:: AIM OF THE EXERCISE ::
Shift the entries from the line with "This screenshot has height=734, width=974." to the line with "click(x=22, y=21)", both included, writing each one out again with its request and adding 93 to every coordinate in the answers. Leave the pictures out of your answer.
─── DATASET ENTRIES ───
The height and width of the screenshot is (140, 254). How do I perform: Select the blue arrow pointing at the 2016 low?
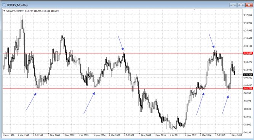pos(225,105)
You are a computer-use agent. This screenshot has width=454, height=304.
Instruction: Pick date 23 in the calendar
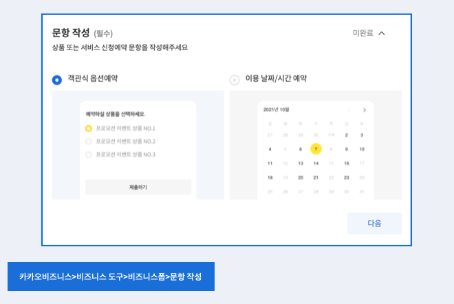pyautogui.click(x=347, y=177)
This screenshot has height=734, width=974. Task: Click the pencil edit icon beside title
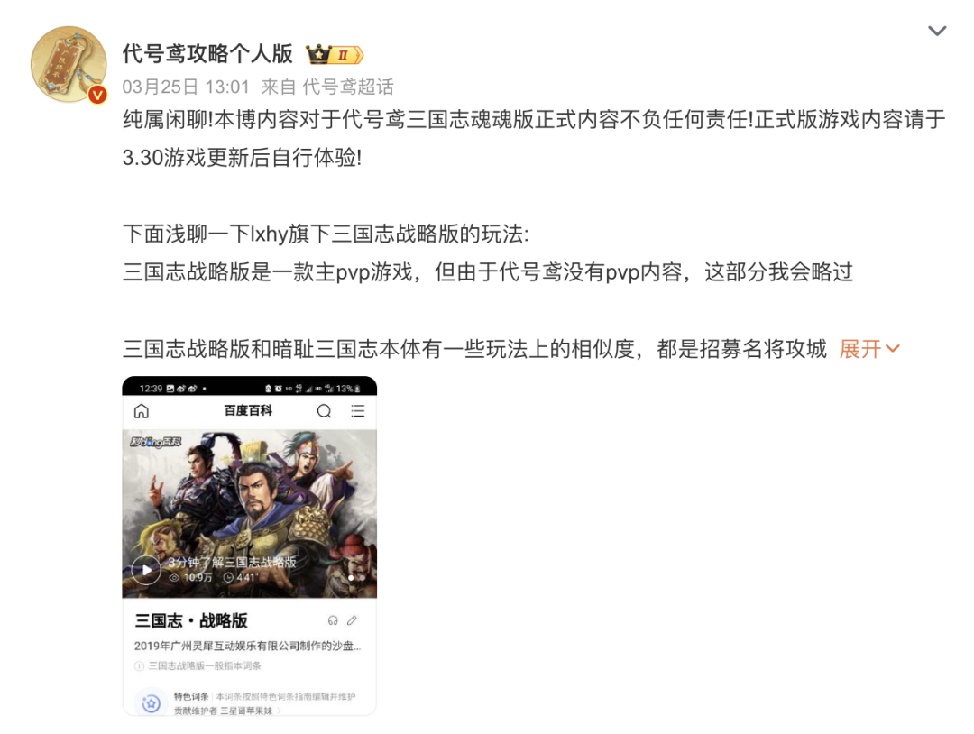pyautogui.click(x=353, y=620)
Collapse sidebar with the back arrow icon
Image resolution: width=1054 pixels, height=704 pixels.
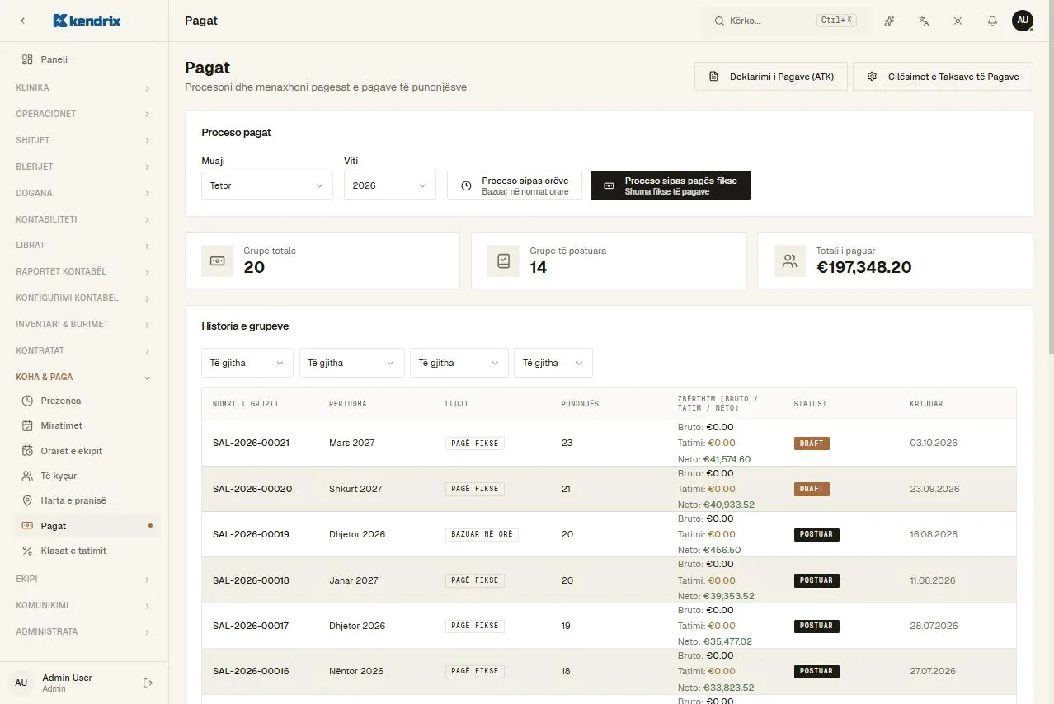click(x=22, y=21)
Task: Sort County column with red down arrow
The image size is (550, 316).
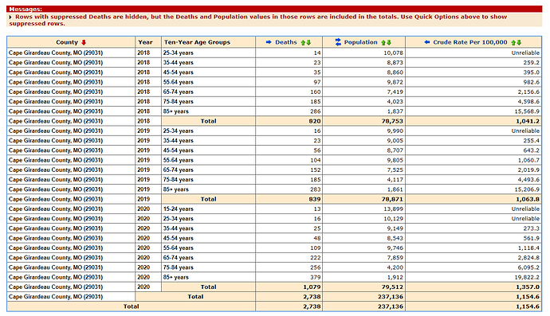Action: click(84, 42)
───
:: RESPONSE BELOW ::
This screenshot has height=734, width=974. Task: Click the pencil edit icon beside title
pyautogui.click(x=446, y=713)
Collapse sidebar with the back arrow icon
Image resolution: width=1054 pixels, height=704 pixels.
click(x=115, y=114)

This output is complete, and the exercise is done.